Live Auction - ashtishad/system-design GitHub Wiki
Functional Requirements:
- Users can list items for auction (set start price, duration).
- Users can bid on auctions (place bids in real time).
- Users can view auction status (current bid, time remaining).
Non-Functional Requirements (Brief):
- Consistency: Accurate bid tracking, no overbidding.
- Scalability: Handle 10M DAU, 10% peak surges (e.g., rare item auctions).

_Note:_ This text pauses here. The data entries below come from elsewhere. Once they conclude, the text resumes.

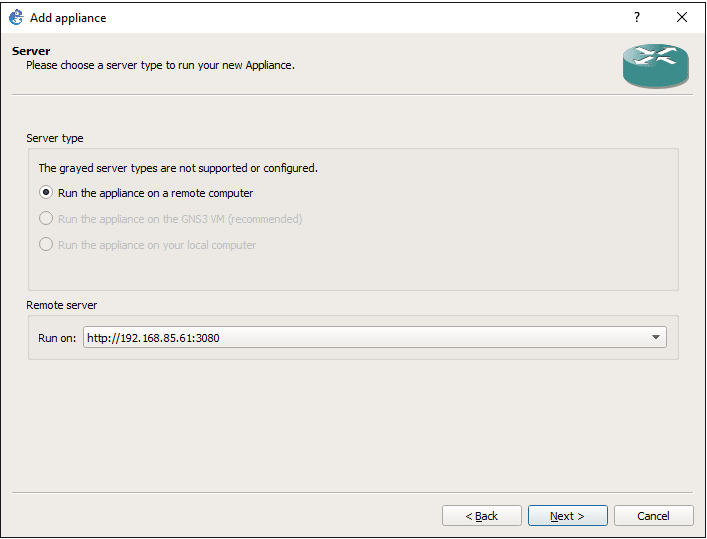The image size is (707, 539).
Task: Proceed by clicking the Next button
Action: [567, 516]
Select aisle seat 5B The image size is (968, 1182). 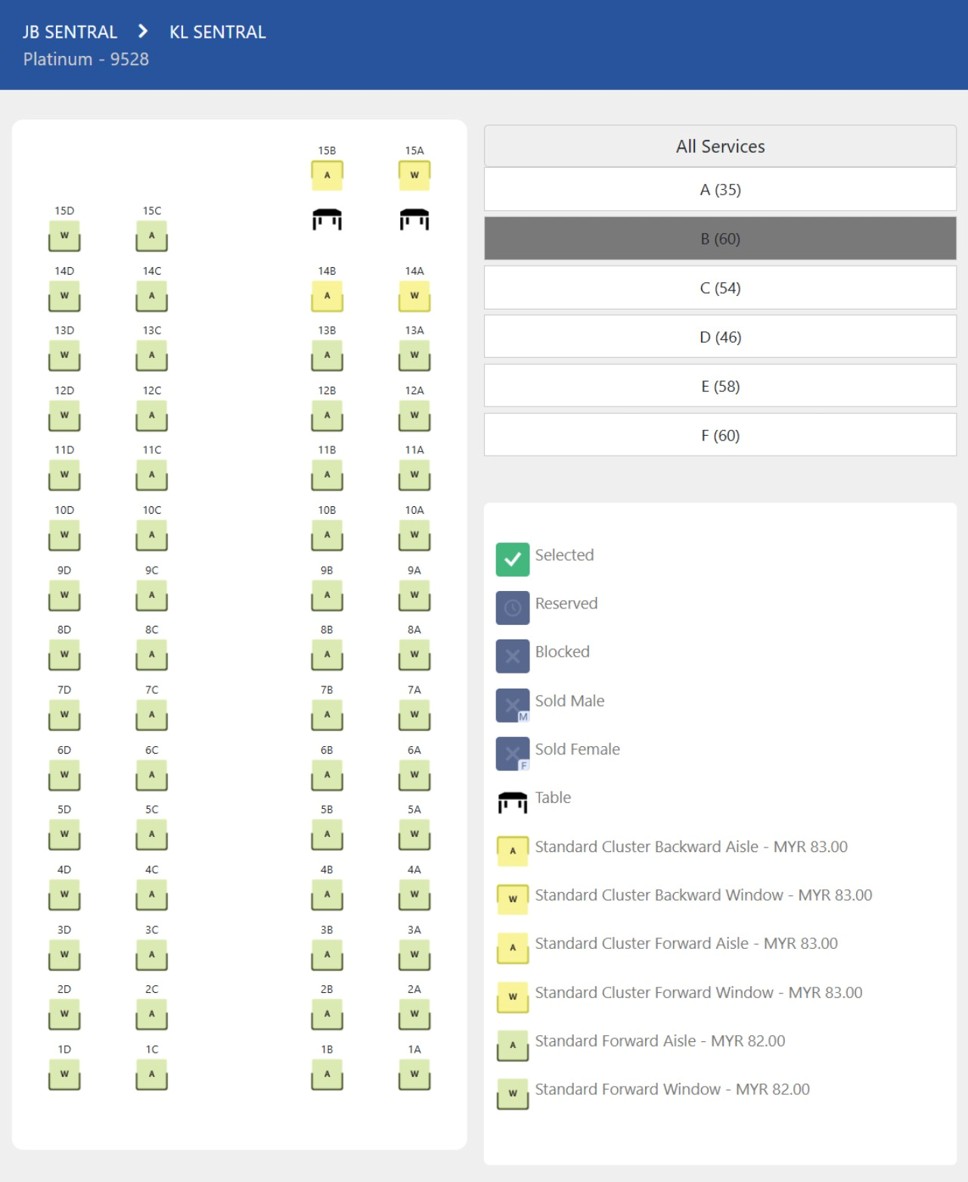tap(327, 834)
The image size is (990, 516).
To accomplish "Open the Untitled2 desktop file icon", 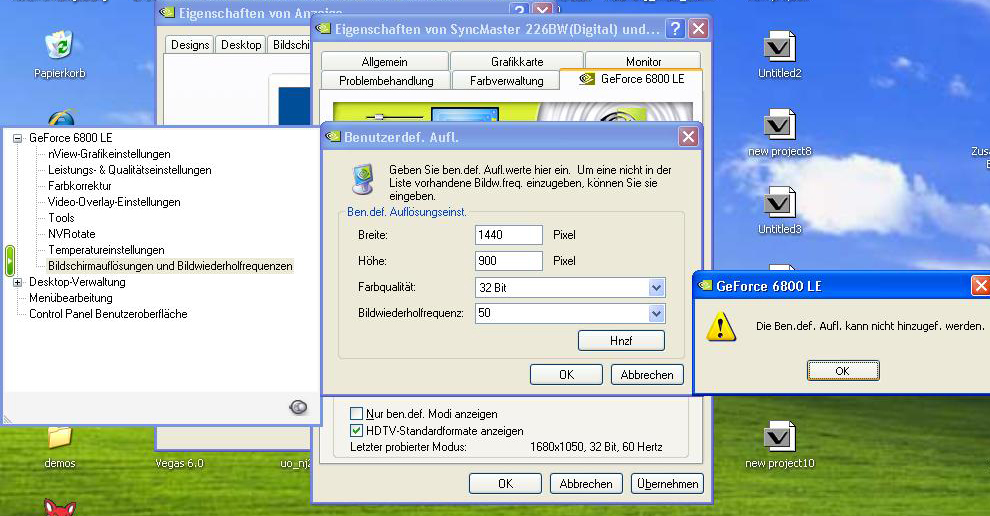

- Low Latency: Bid <500ms, status <200ms.
- Durability: No data loss over 5 years.
-
Capacity Estimation (5 years):
- DAU: 10M users.
- Auctions: 1M/day * 365 * 5 = 1.825B auctions.
- Bids: 10M/day * 365 * 5 = 18.25B bids.
-
Storage:
- Auctions: 1.825B * 1KB = 1.825TB.
- Bids: 18.25B * 500B = 9.125TB.
- Total: ~11TB raw, ~110TB with replication/indexes.

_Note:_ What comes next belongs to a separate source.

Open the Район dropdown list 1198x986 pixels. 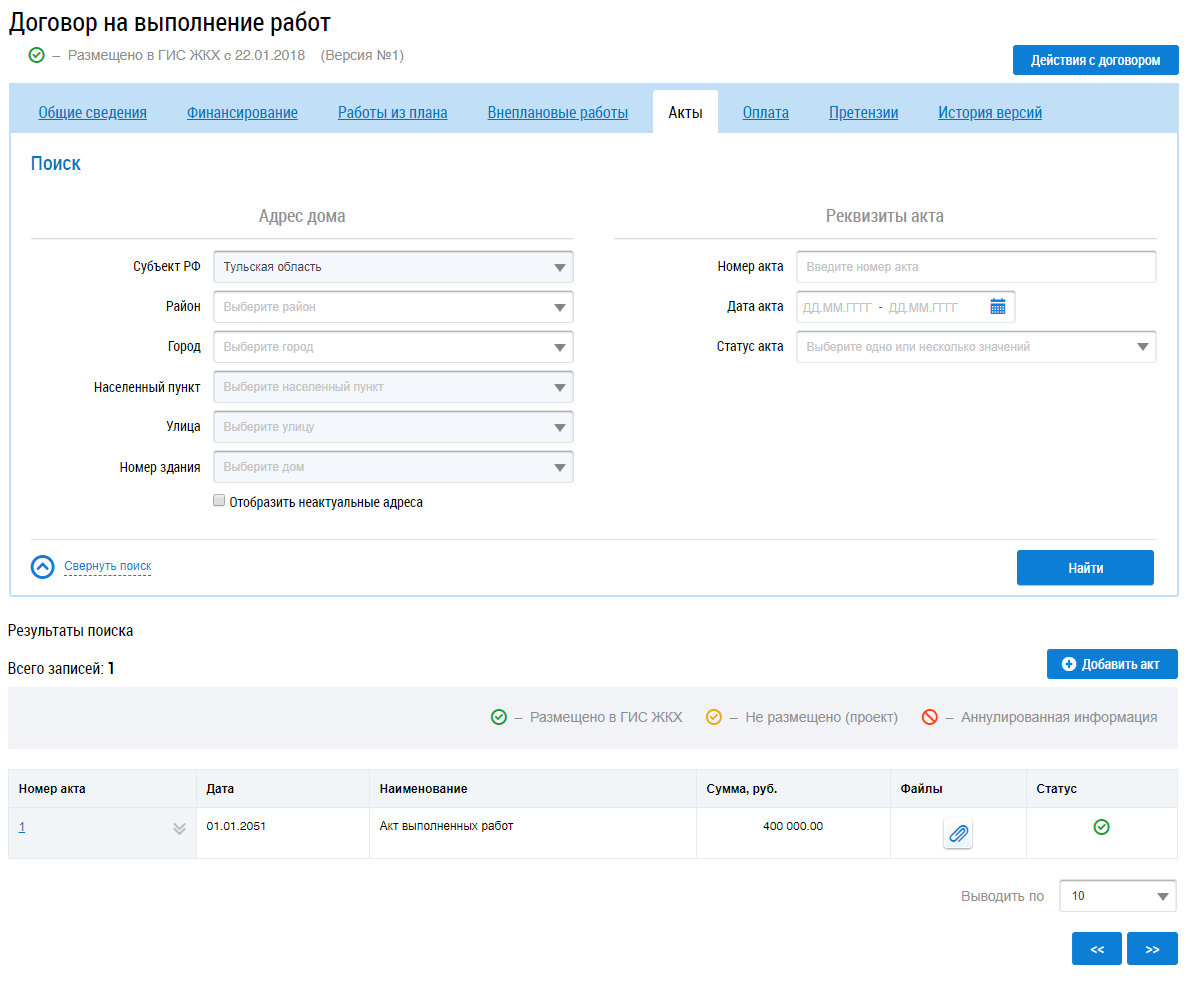click(x=393, y=307)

- QPS: Avg: 10M/day ÷ 86,400s ≈ 116 QPS; Peak (10% surges): 1M * 10 bids ÷ 2,400s ≈ 4,167 QPS.
- User: {id, name, payment_method}
- Auction: {id, seller_id, item_name, start_price, current_bid, highest_bidder_id, end_time, status (active/ended), timestamp}
- Bid: {id, auction_id, user_id, amount, timestamp}
- POST /auctions/list: {seller_id, item_name, start_price, duration}, creates auction.
- POST /auctions/{auction_id}/bid: {user_id, amount, idempotency_key}, places bid.

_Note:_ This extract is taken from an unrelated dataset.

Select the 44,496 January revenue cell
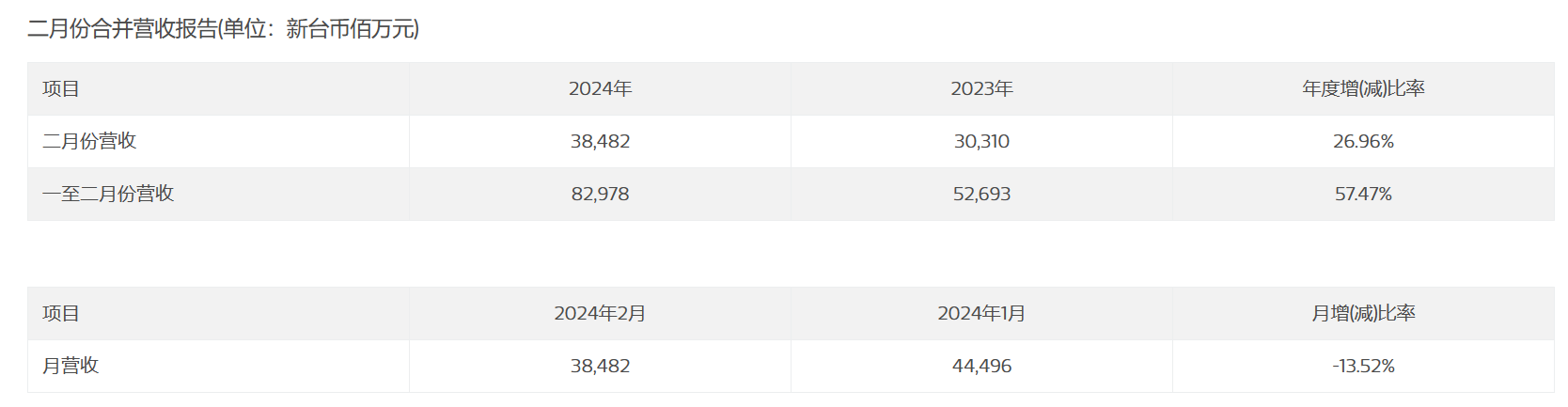The width and height of the screenshot is (1568, 407). pos(981,367)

- GET /auctions/{auction_id}/status: Returns current bid, time remaining.
- Client: Web/mobile app.
- API Gateway: Routes, auth (JWT), rate-limiting.
-
Microservices:
- Auction Service: Manages listing and status.
- Bidding Service: Handles bid placement.
- Status Service: Tracks real-time auction updates.
-
Data Stores:
- PostgreSQL: Auctions, bids (ACID for consistency).
- Redis: Real-time bid tracking, idempotency.
- Kafka: Event streaming for bid updates.
-
Flow:
- List → Auction Service → PostgreSQL.
- Bid → Bidding Service → Redis → PostgreSQL → Kafka.
- Status → Status Service → Redis → PostgreSQL.
Why PostgreSQL?
PostgreSQL ensures ACID compliance for bid and auction state, preventing overbidding with row-level locking and MVCC, scalable to 4K QPS with sharding.
1. Listing Items (Auction Creation)
- Problem: Enable reliable auction listing at 4,167 QPS peak.
-
Approaches & Tradeoffs:
-
Direct Insert
- How: POST /auctions/list; INSERT INTO auctions (seller_id, item_name, start_price, end_time);
- Pros: Simple (~100ms), ACID-safe.
- Cons: No deduplication, slow at scale (~1K QPS), no validation.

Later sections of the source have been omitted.